Python uses Scikit-learn Random forest
Preparation work:
1. Environment setup: Install Python and Scikit learn libraries.
2. Dependent class libraries: numpy, pandas, matplotlib.
Dataset introduction:
We will use a built-in Iris classification dataset (IRIS dataset) from the Scikit learn library. This dataset contains 150 records, each with 4 features: sepal length, sepal width, petal length, and petal width. Each record belongs to one of three categories: Setosa, Versicolor, and Virginia.
Code implementation:
#Import the required class libraries
import numpy as np
import pandas as pd
import matplotlib.pyplot as plt
from sklearn.ensemble import RandomForestClassifier
from sklearn import datasets
#Load Iris Dataset
iris = datasets.load_iris()
X = iris.data
y = iris.target
#Divide the dataset into training and testing sets
np.random.seed(0)
indices = np.random.permutation(len(X))
X_train = X[indices[:-30]]
y_train = y[indices[:-30]]
X_test = X[indices[-30:]]
y_test = y[indices[-30:]]
#Create Random forest Classifier Model
model = RandomForestClassifier(n_estimators=10)
#Training model
model.fit(X_train, y_train)
#Prediction
predicted = model.predict(X_test)
#Print prediction results
Print ("Predicted result:", predicted)
#Print real results
Print ("Real result:", y_test)
#Printing accuracy
accuracy = np.mean(predicted == y_test)
Print ("Accuracy:", accuracy)
Code description:
Firstly, import the necessary class libraries.
2. Load the Iris dataset, store the features in variable X, and store the target variable in variable y.

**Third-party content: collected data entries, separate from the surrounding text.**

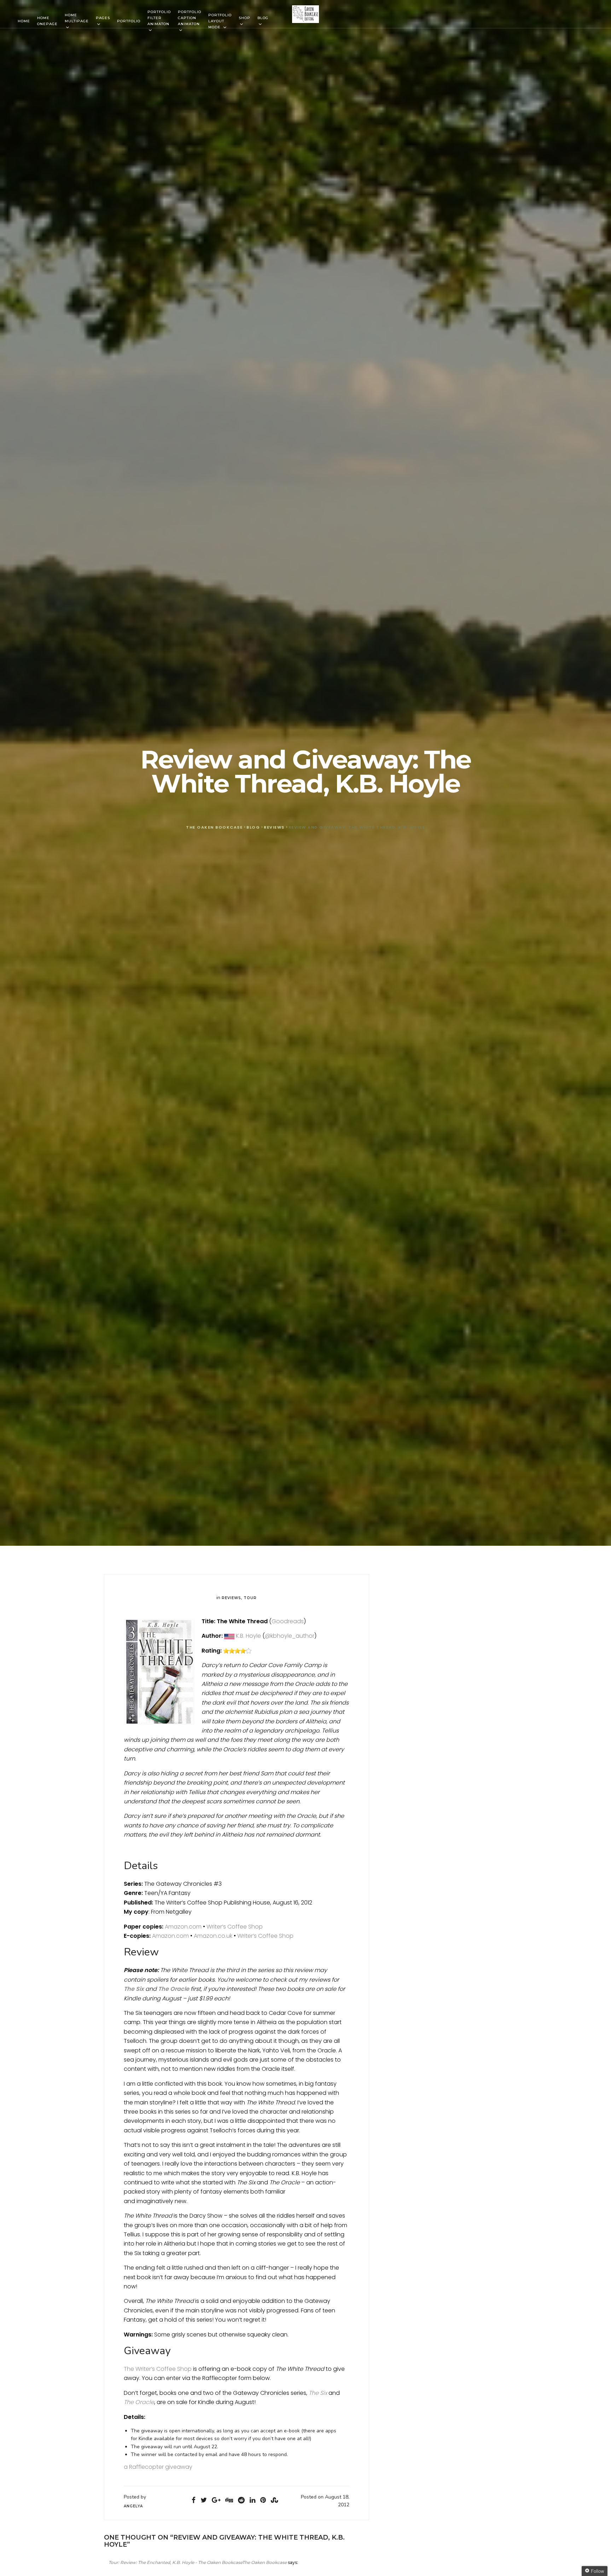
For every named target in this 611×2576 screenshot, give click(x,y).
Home (24, 21)
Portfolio (128, 21)
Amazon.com (183, 1927)
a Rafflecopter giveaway (158, 2467)
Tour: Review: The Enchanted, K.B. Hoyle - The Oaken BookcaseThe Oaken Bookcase (198, 2562)
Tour (250, 1598)
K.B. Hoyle (248, 1636)
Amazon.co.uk (213, 1936)
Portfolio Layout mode (220, 21)
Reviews (231, 1598)
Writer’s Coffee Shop (234, 1927)
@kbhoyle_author (289, 1636)
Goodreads (288, 1621)
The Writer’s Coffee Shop (158, 2369)
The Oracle (173, 1989)
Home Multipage (77, 18)
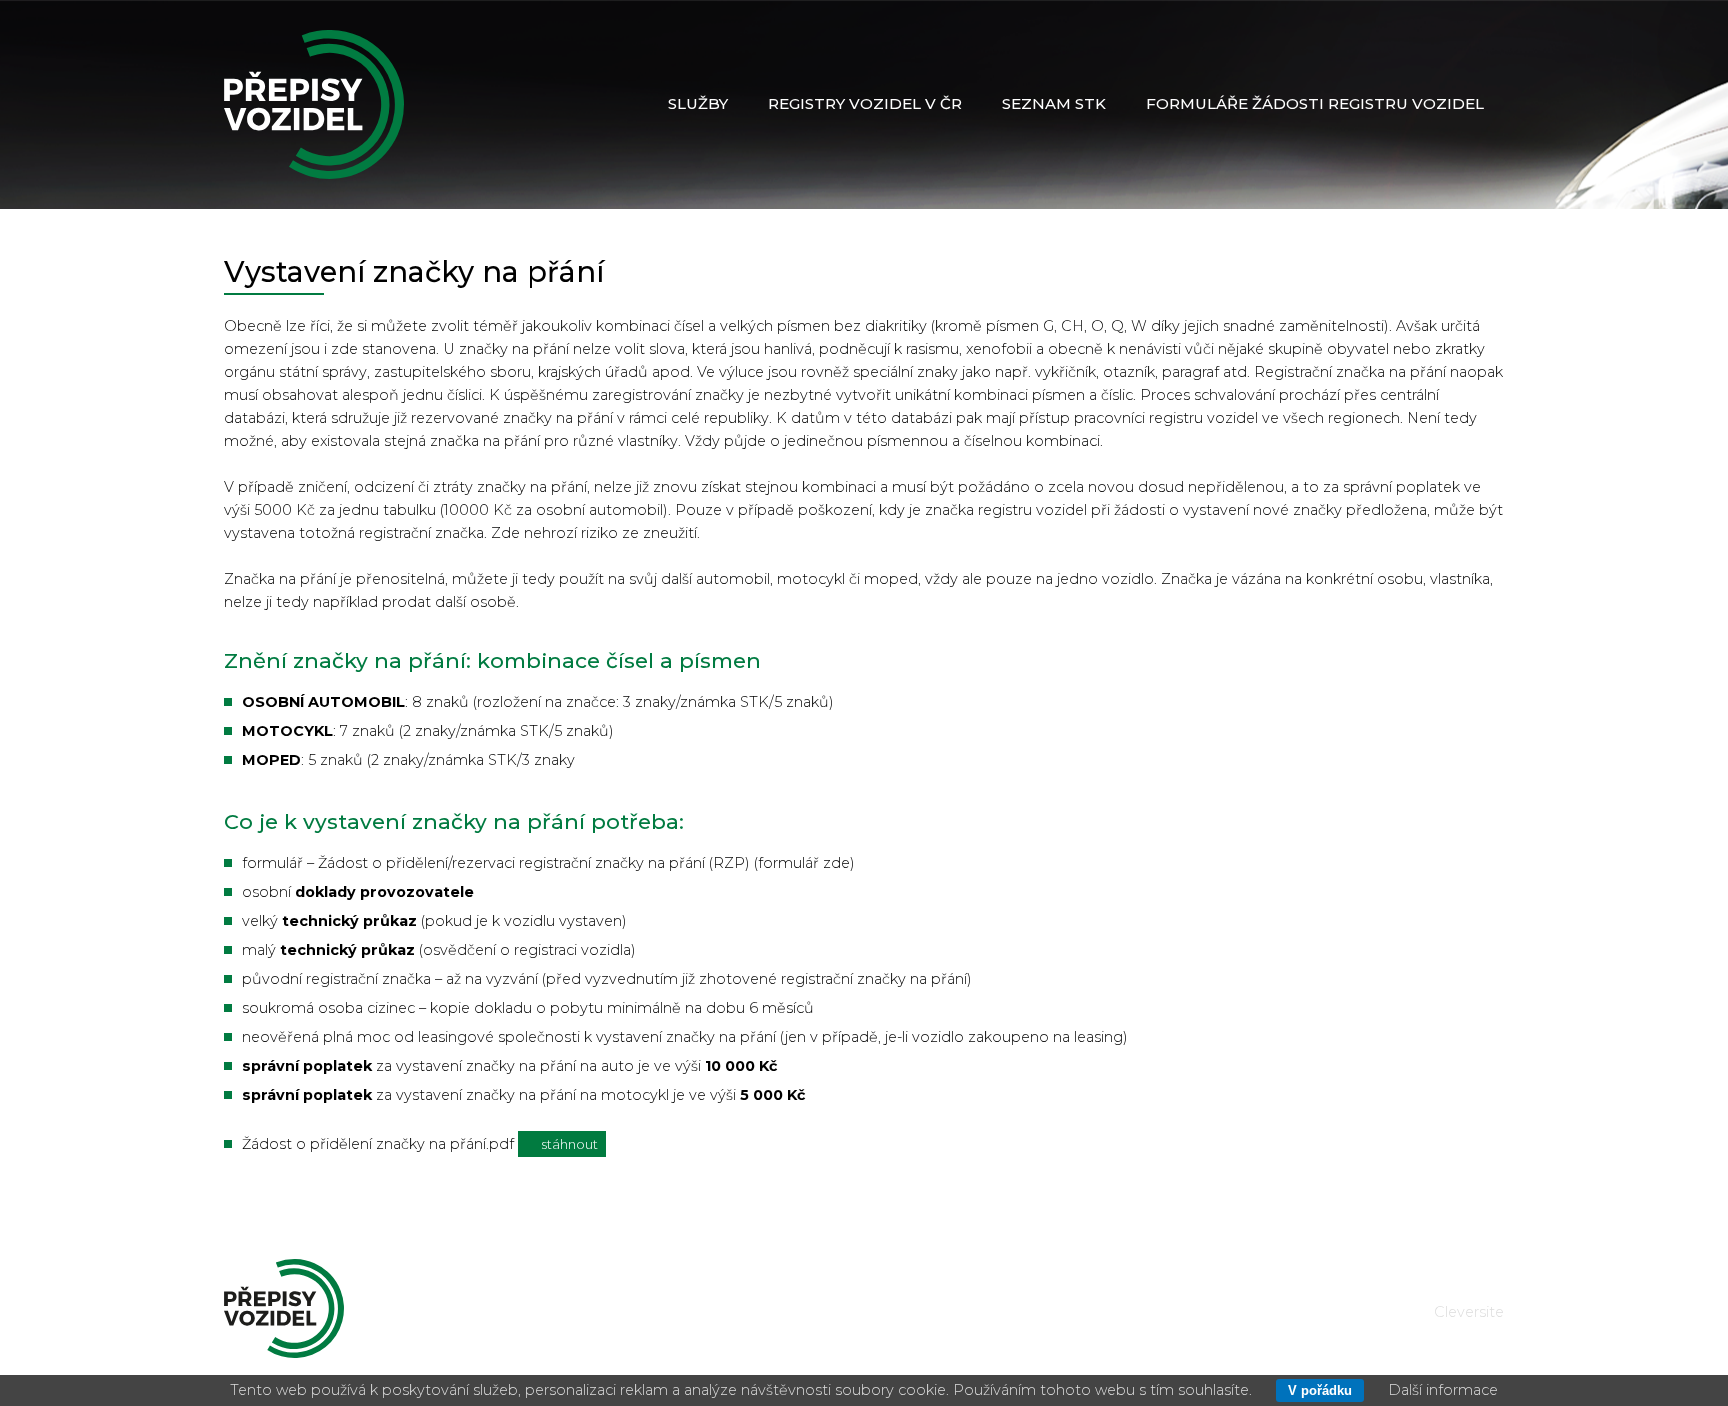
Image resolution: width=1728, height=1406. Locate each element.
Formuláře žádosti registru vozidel (1315, 103)
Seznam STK (1054, 103)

3. Use the random. mutation function of the numpy library to randomly shuffle the dataset and divide it into training and testing sets.
4. Create a Random forest classifier model and set n_ The estimators parameter is 10, indicating the use of 10 decision trees.
5. Use training set data for model training.
6. Use test set data for prediction.
7. Print predicted and actual results.
8. Calculate and print the accuracy rate, which represents the proportion of the predicted results that are consistent with the actual results.
Summary:
This example uses the Random forest classifier in the Scikit-learn library to classify the iris dataset. Firstly, import the necessary class libraries, load the dataset, and divide it into training and testing sets. Then create and train the Random forest classifier model, use the test set data to predict, and calculate the accuracy. Finally, print the predicted results, true results, and accuracy. Random forest classifier is a powerful machine learning model, which is suitable for classification and regression problems. Its advantages include the ability to process large amounts of data, good accuracy, and the ability to process high-dimensional data.